-- REQUIREMENT A --
Copy the interview word for word, starting at the words "This tale surfaced" and ending after "after her experience.".
-- REQUIREMENT B --
List each distinct name of a person, place, or software product that appears in the interview, giving each name once.
START STUDY TEXT
Catalina Talero, while conducting research in Bogotá, Colombia, was kidnapped and robbed. You can read her own tale of her abduction and her amazing clear-headedness at dealing with and ultimately extricating herself from the situation at her blog.
This tale surfaced in our search because Catalina mentions HyperRESEARCH in her blog, as one of the items she was saving her money for. Well, she eventually got HyperRESEARCH and continued her research and has moved on to many amazing successes.
We got in touch with her to ask her a few questions about her work before and after her experience.
Q: Before your money was stolen, you’d been evaluating qualitative analysis software. What research were you doing?
I conducted research on the impact that public-private partnerships have on civic education programs in Bogotá, Colombia. Much of that information is uncharted territory in countries that have been shaped by protracted and violent civil conflict for generations, countries like Colombia. That's the main reason I required qualitative research software.
Uncharted research territory requires both qualitative and quantitative evaluation. Qualitatative tools like HyperRESEARCH are infinitely applicable in their utility. In my experience, HyperRESEARCH is easy to learn, but to become an effective user you must practice, practice, practice.
END STUDY TEXT
START RECORDED INFORMATION
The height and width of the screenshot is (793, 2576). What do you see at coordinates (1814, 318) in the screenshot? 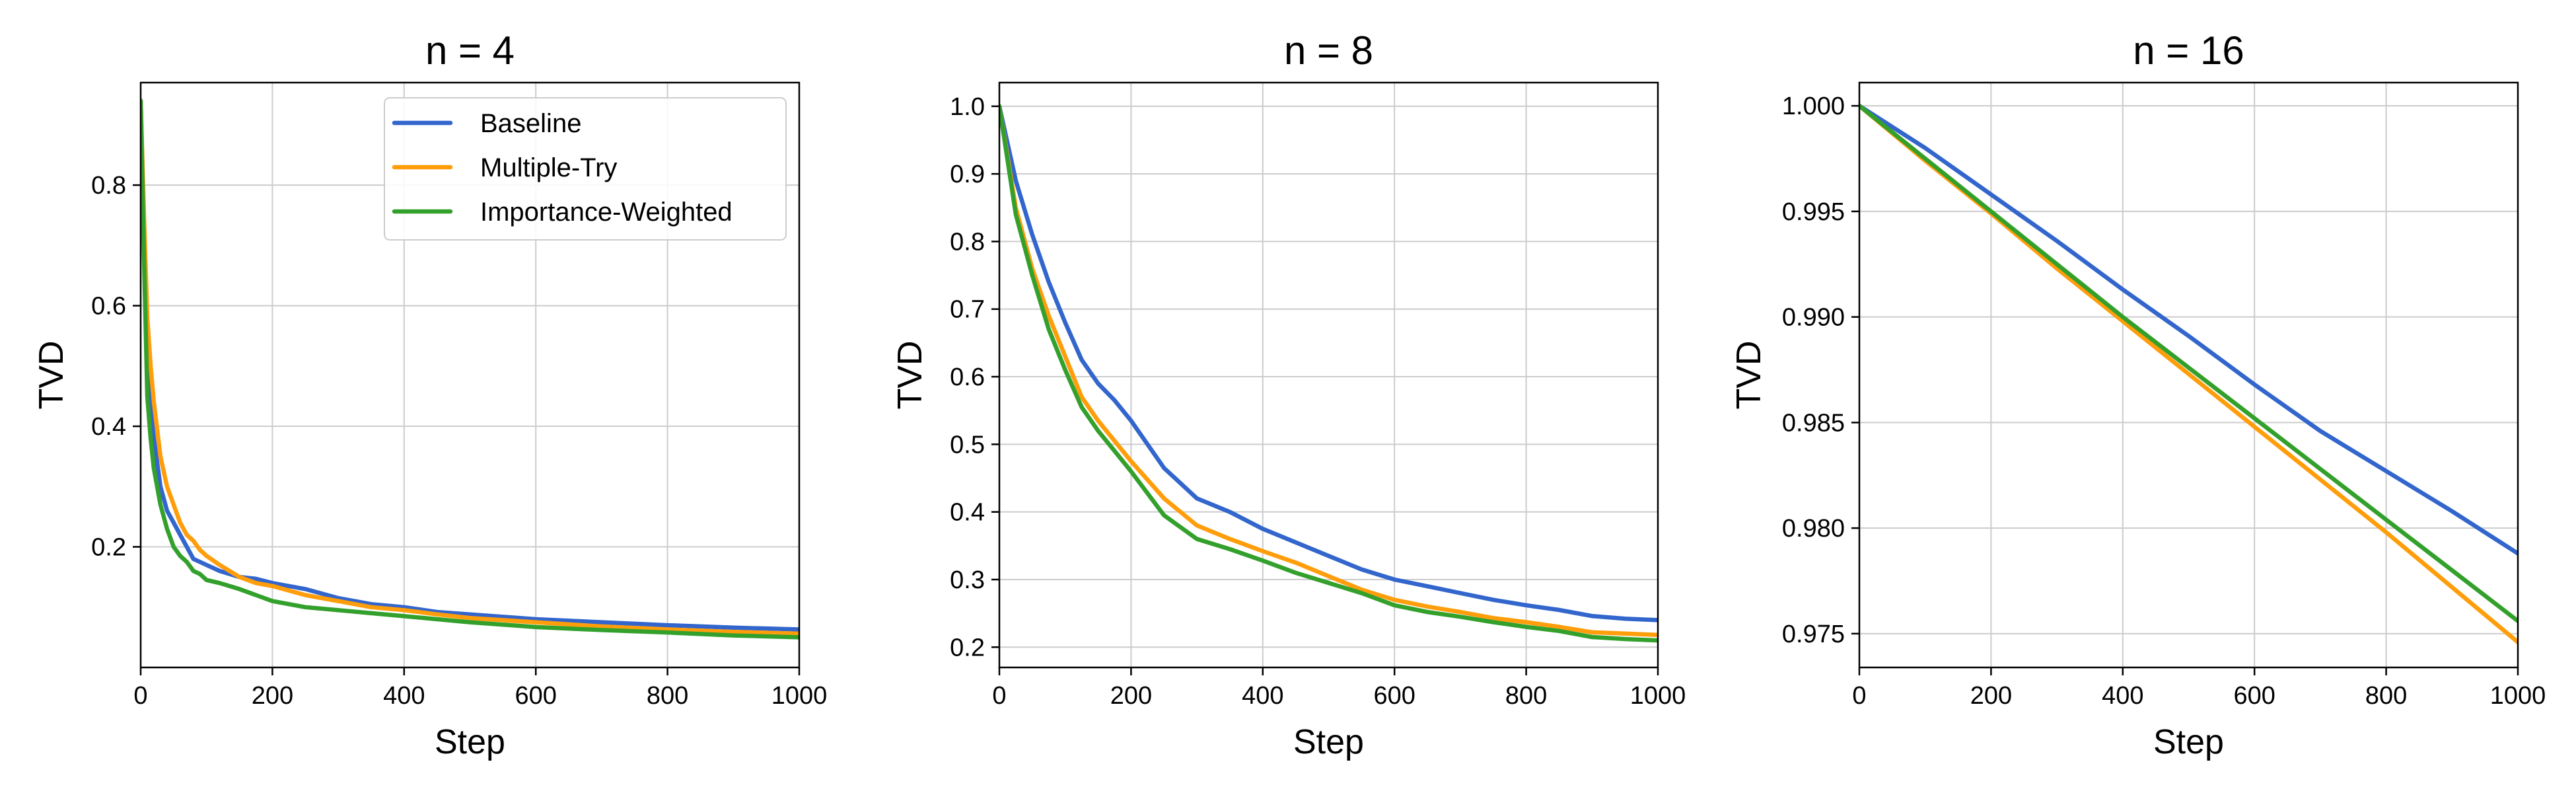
END RECORDED INFORMATION
-- EXERCISE ANSWER A --
This tale surfaced in our search because Catalina mentions HyperRESEARCH in her blog, as one of the items she was saving her money for. Well, she eventually got HyperRESEARCH and continued her research and has moved on to many amazing successes.
We got in touch with her to ask her a few questions about her work before and after her experience.

-- EXERCISE ANSWER B --
Catalina Talero
Bogotá
Colombia
HyperRESEARCH